東直己さんのススキノものと言うことで、期待して読んでみたら・・・お馴染みさんは登場するものの、主人公はちょっくら生意気自意識過剰真っ盛りな男の子でした。だからハー‘ド’ボイルドではなくて、ハー‘フ’ボイルドなのね、と妙に納得。そのハーフはもうひとつ隠れテーマにも通じるかもしれない。深読みかな? 物語はそれなりに面白く進行するのですが、いつものおとななハードボイルドではないぶにちょっとなぁ・・・と内心ぶぅぶぅ言ってたら、やられました。うまい! 最後の最後にくるりーんっとひっくり返されて唖然としました。やはりススキノはおとなの街だ。最後のほんの数ページで畳み掛けられ、参りましたと言いました。はい。 しかし・・・年齢は関係なく生まれながらの‘悪’は‘悪’という感じ。必要にせまられて‘悪’に墜ちていくのとは格が違う背筋の寒さを感じます。
本を読まないやつは、顔が違う。きっと、活字を目で追う、ということをしないやつは、目つきが鋭くなっちまうんだろうな。
『ススキノ、ハーフボイルド』 2003.7.25. 東直己 双葉社
シュウジが生まれた片田舎は、リゾート開発の波に乗り、賑わっていた。兄、シュウイチは両親の自慢の長男。出来がよく進学校に進む。しかし、兄の様子がおかしくなってしまう。成績優秀だった兄も進学校では埋没してしまい、プライドが傷つきどんどんと引きこもってしまい、ついには赤犬になってしまった・・・。兄弟が、犯罪者となってしまったことでシュウジの人生は狂っていく。兄の罪をまともに受け止めることのできない父と母。いじめや差別が容赦なくシュウジだけに降りかかっていく・・・。

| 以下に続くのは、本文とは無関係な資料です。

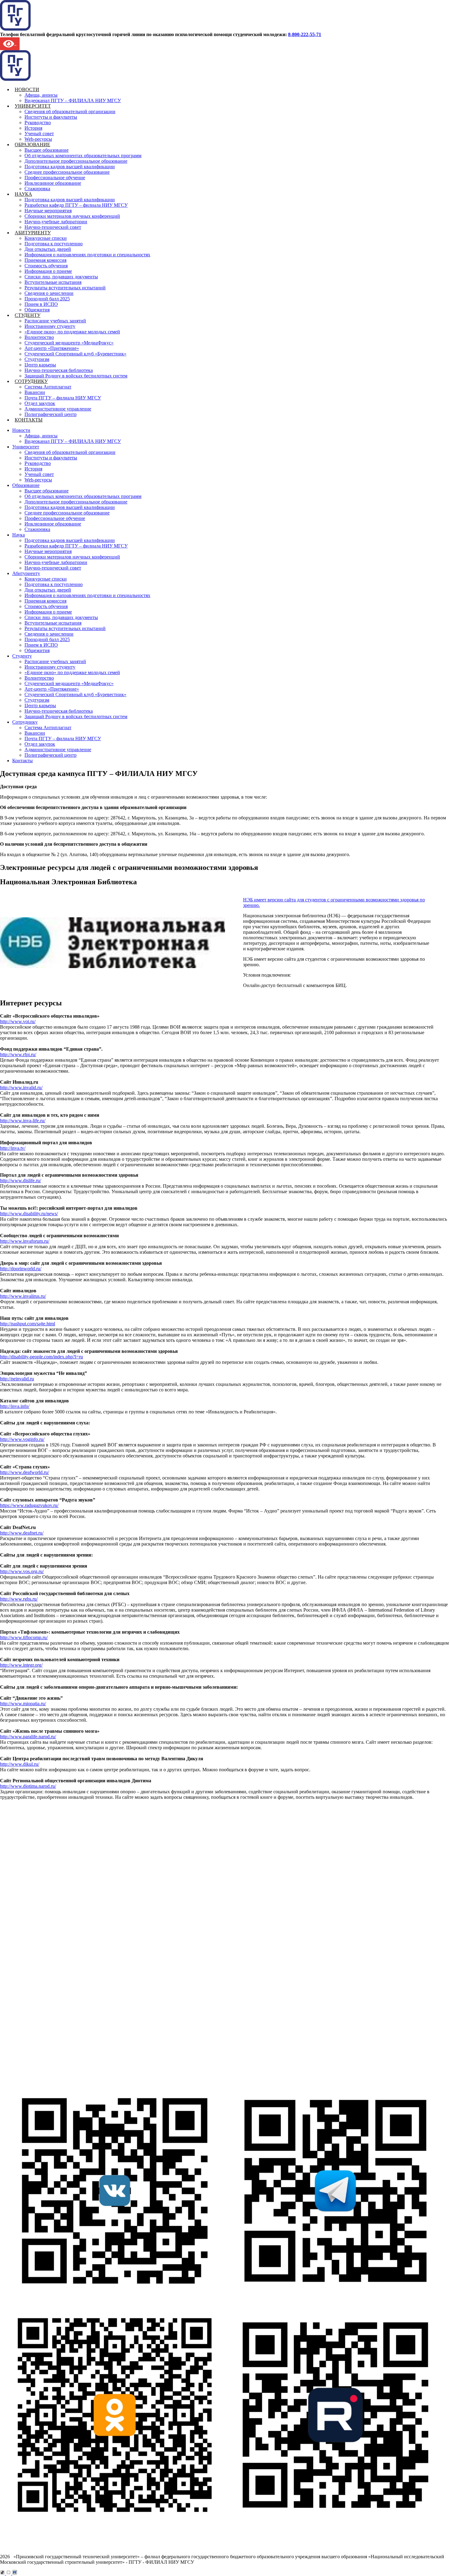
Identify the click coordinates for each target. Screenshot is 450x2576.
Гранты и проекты (40, 1863)
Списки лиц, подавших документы (61, 276)
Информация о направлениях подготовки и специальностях (87, 254)
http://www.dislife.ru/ (20, 1180)
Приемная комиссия (45, 260)
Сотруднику (31, 381)
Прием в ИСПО (41, 304)
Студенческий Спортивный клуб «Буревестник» (75, 353)
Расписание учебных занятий (55, 320)
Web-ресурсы (38, 139)
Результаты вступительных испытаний (65, 287)
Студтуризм (36, 359)
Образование (32, 144)
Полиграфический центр (50, 414)
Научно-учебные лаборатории (55, 221)
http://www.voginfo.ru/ (22, 1439)
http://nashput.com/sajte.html (27, 1323)
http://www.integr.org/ (21, 1665)
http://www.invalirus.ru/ (23, 1296)
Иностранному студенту (49, 326)
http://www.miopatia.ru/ (23, 1703)
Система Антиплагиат (47, 386)
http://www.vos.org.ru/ (22, 1571)
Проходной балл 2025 (47, 298)
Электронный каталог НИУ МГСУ (58, 2045)
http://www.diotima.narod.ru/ (28, 1786)
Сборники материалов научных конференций (72, 216)
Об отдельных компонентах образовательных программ (82, 155)
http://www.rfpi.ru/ (18, 1054)
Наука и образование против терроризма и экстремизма (79, 1879)
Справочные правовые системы (54, 2056)
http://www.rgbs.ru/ (19, 1599)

重松清さんが、とんでもない物語を書きました。読む前から‘救いがない’と聞いていましたが・・・うーん(悩)。重松清さんの物語というのは、結局いつだって救いがあるわけではない、と私は思っています。ただ頑張ってみようと思えるなにかに主人公たちが気づくために、切っても切っても金太郎飴のような重松清ストーリーではありました。 今回のように、ほんの14〜15歳の少年に重すぎる宿命を背負わせ、最期まで走らせることは確かに今までになかった物語です。読後感は涙とともにひたすら悲しかった。シュウジがこんなにもいい子でなかったならば、こういう涙あふるるラストではなかったわけだし、シュウジが少年ながらもできた人間性だったからこそ、あそこまでもがき苦しんだのだろうし。 シュウジの両親や周りの大人がひどかった。巡り合わせと言えばそれまでなのかもしれないけれど、シュウジに孤独感を与え続けたおとなには憤りを感じます。 えーっと、正直うまく感想が書けません。完敗。